We urge you to insist that reform legislation includes a method that pays for value and quality, rather than the quantity of medical procedures. Currently, Medicare pays the most to ten states that often provide poorer outcomes, safety, and service at higher cost, and much less to most of the country where providers demonstrate generally better outcomes, safety and service at lower cost. As healthcare providers, we believe that insertion of a measurement of value into the payment system is a critical step to change provider behavior throughout the country and “bend the cost curve” in U.S. health spending without compromising health.

…‘Pay for value’ is the only tactic that will “bend the cost curve” in U.S. health spending, improve the quality of care that our citizens deserve, and create a long and healthy future for both the American people and the American healthcare system.

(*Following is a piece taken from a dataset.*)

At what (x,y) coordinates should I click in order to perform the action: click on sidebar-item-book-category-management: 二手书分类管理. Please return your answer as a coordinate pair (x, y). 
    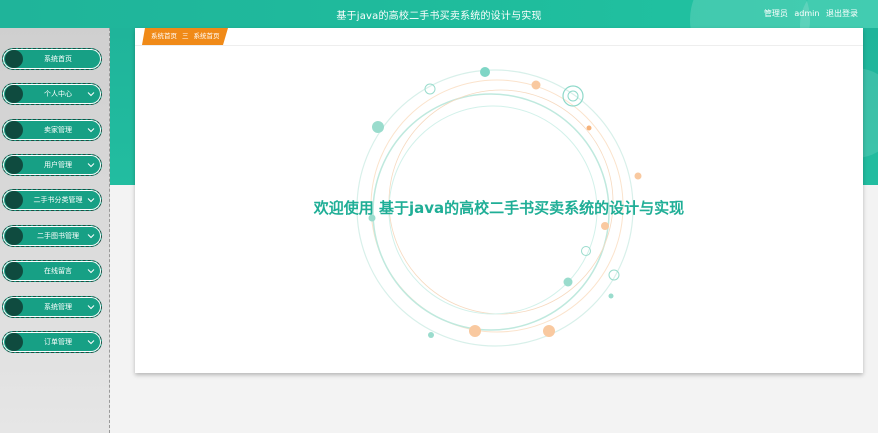
    Looking at the image, I should click on (52, 200).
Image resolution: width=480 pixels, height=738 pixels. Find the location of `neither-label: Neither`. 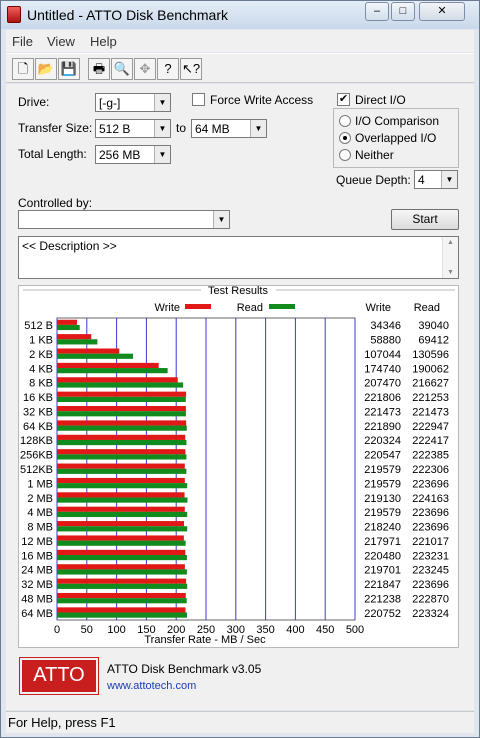

neither-label: Neither is located at coordinates (374, 155).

In a blog post on their health policy website, they write that the current bill would actually make things worse:

Although there are some positive provisions in the current House Tri-Committee bill – including insurance for all and payment reform demonstration projects – the proposed legislation misses the opportunity to help create higher-quality, more affordable health care for patients. In fact, it will do the opposite.

In general, the proposals under discussion are not patient focused or results oriented. Lawmakers have failed to use a fundamental lever – a change in Medicare payment policy – to help drive necessary improvements in American health care. Unless legislators create payment systems that pay for good patient results at reasonable costs, the promise of transformation in American health care will wither. The real losers will be the citizens of the United States.

And in an op-ed in the Chicago Tribune, Dr. Denis Cortese (Mayo’s president and CEO) and Jeffrey Korsmo (executive director of the Mayo Clinic Health Policy Center) emphasize Mayo’s experience caring for patients in a meaningful way. The secret? Paying for value. What gets in the way of this? Government:

Despite the fact that we strive to give patients the right level of care — everything they need, no more and no less — we consistently suffer huge financial losses due to the government price-controlled Medicare payment system, which financially punishes providers who offer higher quality care at a lower cost.

Last year alone, Mayo Clinic lost hundreds of millions of dollars caring for Medicare beneficiaries — the very patients with complex, complicated illnesses that we want to see and can serve well. Because of this shortfall, our other patients pay more to make up the difference. Someday soon, neither Mayo Clinic nor those other payers will be able to afford this situation.

Meanwhile, overall Medicare spending is ballooning because many providers have responded to price controls by increasing the number of services they offer . . . spending less and less time with patients but having them return for more frequent office visits, tests and procedures, driving up the volume of billable services.

The criticisms leveled by Mayo shouldn’t be ignored — either by Obama, or by the mainstream press. Unlike insurance companies easily caricatured as “greedy,” Mayo has earned plaudits for its level of patient-care, and can hardly be dismissed as a profiteering venture.